Dataset content START

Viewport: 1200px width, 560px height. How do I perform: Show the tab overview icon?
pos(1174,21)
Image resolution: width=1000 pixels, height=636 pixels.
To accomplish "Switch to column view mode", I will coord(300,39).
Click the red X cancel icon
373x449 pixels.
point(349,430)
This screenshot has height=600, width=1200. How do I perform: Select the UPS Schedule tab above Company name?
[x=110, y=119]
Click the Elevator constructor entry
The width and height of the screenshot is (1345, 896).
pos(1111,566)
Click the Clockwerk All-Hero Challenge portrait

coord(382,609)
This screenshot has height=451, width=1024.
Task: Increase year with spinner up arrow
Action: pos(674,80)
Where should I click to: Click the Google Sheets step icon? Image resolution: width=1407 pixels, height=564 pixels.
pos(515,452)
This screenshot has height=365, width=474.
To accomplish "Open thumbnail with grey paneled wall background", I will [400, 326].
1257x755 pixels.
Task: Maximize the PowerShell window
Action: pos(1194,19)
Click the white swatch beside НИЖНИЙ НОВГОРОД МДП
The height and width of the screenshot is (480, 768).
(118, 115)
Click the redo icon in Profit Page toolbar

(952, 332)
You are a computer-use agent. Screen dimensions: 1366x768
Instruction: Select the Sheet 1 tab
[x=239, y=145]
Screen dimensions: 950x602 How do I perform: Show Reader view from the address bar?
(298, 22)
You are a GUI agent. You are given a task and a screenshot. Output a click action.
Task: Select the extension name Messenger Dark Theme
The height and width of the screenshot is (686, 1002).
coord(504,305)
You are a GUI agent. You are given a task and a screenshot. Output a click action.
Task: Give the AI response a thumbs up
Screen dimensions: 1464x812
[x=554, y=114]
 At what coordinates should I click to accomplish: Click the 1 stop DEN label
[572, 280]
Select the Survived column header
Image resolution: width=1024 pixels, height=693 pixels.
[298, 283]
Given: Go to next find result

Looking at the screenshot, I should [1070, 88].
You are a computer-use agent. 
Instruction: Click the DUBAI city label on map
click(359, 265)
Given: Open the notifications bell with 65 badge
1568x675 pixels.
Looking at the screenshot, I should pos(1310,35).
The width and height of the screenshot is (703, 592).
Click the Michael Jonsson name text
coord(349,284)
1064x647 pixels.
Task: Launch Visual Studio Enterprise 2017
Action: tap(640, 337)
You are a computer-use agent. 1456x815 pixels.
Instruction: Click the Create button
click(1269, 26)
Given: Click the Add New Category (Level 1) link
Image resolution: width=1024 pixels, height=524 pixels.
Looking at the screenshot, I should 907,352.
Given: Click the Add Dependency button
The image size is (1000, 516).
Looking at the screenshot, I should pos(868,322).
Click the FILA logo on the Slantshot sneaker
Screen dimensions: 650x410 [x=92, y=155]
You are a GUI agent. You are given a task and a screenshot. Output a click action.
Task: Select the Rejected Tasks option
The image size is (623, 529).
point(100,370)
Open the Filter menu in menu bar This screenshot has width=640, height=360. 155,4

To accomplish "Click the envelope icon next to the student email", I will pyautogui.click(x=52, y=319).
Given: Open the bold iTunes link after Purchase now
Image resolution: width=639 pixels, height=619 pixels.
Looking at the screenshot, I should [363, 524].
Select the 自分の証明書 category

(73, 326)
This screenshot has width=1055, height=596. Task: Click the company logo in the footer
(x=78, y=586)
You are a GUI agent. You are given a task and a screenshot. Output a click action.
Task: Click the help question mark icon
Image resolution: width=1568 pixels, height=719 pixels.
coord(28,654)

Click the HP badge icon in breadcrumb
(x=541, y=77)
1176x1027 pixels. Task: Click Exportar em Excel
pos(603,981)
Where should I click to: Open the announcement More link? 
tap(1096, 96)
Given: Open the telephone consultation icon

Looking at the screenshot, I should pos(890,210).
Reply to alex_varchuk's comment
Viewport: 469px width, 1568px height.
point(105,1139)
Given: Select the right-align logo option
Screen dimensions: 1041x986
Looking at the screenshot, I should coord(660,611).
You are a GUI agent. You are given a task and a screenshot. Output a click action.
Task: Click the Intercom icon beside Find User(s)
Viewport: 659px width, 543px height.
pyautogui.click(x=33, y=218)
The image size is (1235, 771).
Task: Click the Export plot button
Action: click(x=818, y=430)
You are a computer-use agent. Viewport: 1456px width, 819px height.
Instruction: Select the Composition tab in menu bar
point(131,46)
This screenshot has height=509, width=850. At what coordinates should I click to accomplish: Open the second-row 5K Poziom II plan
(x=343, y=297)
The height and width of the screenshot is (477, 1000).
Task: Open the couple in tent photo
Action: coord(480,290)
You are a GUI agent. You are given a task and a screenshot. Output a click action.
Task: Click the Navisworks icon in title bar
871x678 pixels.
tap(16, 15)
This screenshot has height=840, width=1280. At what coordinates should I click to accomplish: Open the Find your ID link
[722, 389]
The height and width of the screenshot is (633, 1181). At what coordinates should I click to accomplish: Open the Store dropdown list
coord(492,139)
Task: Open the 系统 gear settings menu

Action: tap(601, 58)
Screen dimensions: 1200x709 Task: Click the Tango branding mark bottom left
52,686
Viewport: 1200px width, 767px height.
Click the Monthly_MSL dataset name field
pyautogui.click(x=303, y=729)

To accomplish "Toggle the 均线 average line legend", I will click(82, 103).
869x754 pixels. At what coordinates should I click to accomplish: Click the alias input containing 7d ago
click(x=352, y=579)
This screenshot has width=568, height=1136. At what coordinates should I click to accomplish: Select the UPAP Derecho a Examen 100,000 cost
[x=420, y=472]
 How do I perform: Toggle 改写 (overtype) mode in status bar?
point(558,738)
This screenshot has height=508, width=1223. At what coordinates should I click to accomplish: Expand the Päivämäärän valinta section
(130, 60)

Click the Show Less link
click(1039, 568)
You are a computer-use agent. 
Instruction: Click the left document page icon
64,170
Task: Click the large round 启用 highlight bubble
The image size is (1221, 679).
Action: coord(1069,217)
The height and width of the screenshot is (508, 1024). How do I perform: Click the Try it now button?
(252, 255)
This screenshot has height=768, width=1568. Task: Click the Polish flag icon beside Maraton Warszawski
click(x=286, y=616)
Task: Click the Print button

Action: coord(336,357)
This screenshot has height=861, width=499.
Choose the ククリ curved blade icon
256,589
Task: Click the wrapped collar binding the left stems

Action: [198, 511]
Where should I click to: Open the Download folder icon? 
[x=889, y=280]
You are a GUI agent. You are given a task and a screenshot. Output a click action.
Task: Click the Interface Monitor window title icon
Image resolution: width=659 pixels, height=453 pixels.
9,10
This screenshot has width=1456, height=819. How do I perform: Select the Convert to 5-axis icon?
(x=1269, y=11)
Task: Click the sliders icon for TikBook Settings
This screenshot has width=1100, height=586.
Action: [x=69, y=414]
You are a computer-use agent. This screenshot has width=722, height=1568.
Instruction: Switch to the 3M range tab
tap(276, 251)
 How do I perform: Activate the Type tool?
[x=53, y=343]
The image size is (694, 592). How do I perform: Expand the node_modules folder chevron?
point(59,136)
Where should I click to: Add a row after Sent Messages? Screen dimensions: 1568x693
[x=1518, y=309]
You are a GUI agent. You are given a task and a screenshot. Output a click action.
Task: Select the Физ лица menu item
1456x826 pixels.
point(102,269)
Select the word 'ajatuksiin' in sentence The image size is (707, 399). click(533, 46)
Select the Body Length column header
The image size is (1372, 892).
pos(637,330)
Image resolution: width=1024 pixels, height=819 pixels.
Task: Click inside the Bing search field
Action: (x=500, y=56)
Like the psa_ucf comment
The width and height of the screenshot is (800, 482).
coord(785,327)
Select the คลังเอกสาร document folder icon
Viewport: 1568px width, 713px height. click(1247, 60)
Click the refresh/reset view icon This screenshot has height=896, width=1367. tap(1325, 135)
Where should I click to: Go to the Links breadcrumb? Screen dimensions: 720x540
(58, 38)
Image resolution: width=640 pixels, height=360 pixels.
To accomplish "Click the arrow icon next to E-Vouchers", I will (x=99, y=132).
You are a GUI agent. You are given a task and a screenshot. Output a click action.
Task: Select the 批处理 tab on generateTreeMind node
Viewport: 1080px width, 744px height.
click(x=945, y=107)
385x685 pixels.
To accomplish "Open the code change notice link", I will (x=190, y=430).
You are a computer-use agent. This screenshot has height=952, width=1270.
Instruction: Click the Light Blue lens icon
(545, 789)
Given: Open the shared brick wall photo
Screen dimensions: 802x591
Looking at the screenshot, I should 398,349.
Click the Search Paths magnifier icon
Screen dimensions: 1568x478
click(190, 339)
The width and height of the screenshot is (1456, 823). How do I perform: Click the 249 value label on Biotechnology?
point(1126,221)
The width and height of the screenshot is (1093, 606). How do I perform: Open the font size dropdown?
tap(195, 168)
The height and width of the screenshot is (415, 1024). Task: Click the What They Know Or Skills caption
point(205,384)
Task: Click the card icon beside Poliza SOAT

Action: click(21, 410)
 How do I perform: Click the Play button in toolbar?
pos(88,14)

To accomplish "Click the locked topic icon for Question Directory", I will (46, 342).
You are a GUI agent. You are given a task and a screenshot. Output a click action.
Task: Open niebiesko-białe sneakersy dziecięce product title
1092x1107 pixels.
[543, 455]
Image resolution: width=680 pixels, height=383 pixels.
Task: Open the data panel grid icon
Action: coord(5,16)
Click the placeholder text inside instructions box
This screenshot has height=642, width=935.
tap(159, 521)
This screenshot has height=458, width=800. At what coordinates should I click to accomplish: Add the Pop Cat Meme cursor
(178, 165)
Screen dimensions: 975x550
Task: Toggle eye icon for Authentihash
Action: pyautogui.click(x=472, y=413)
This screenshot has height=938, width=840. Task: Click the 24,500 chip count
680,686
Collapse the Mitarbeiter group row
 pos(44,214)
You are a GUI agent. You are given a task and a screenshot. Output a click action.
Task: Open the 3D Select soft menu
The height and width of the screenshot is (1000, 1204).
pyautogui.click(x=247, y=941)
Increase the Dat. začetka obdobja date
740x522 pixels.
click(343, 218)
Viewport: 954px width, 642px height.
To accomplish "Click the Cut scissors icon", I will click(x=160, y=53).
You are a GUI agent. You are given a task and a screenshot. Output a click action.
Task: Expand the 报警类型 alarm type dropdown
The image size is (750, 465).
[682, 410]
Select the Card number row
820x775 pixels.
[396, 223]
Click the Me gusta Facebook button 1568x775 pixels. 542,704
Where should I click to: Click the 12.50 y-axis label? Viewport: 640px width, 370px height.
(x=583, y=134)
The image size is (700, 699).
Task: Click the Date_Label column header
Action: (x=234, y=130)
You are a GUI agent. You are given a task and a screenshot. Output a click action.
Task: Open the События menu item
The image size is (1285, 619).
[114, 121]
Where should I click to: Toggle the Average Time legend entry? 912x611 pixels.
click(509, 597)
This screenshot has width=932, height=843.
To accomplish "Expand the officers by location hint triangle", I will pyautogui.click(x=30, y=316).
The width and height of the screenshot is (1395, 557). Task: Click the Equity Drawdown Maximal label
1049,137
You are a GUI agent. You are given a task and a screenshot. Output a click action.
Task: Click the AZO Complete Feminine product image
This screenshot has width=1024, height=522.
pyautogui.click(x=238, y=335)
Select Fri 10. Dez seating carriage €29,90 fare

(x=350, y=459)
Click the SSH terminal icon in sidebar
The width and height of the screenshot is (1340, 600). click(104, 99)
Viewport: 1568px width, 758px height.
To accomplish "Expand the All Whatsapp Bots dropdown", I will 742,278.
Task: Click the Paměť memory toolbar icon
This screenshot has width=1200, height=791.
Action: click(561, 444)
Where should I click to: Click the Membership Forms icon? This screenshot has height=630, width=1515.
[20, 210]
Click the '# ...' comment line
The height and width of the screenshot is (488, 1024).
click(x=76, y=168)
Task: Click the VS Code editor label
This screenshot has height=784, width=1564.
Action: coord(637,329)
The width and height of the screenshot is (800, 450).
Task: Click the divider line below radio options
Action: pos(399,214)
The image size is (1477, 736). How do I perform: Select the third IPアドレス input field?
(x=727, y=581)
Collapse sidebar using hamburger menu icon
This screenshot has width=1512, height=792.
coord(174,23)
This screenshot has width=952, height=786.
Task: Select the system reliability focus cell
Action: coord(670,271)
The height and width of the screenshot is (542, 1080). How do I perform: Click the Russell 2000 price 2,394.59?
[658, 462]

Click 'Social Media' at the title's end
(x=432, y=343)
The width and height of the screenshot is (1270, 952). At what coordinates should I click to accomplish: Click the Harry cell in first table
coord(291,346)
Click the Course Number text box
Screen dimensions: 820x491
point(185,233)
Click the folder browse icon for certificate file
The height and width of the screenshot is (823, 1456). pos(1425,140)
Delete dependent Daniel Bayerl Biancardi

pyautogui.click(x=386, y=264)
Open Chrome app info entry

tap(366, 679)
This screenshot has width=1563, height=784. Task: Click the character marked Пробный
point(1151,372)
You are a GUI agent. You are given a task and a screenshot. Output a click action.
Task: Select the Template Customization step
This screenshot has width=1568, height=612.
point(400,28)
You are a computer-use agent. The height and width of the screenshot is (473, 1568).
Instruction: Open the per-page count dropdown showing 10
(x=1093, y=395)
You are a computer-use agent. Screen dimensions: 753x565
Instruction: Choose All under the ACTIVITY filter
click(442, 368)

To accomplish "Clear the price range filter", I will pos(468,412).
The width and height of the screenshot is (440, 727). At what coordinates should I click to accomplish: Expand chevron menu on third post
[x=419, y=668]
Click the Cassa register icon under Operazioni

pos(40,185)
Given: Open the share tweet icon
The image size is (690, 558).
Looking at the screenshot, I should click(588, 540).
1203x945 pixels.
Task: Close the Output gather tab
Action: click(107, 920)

Dataset content END

What to produce -
Return only the number of lines in the records above that include the string "item".

Exercise answer -
2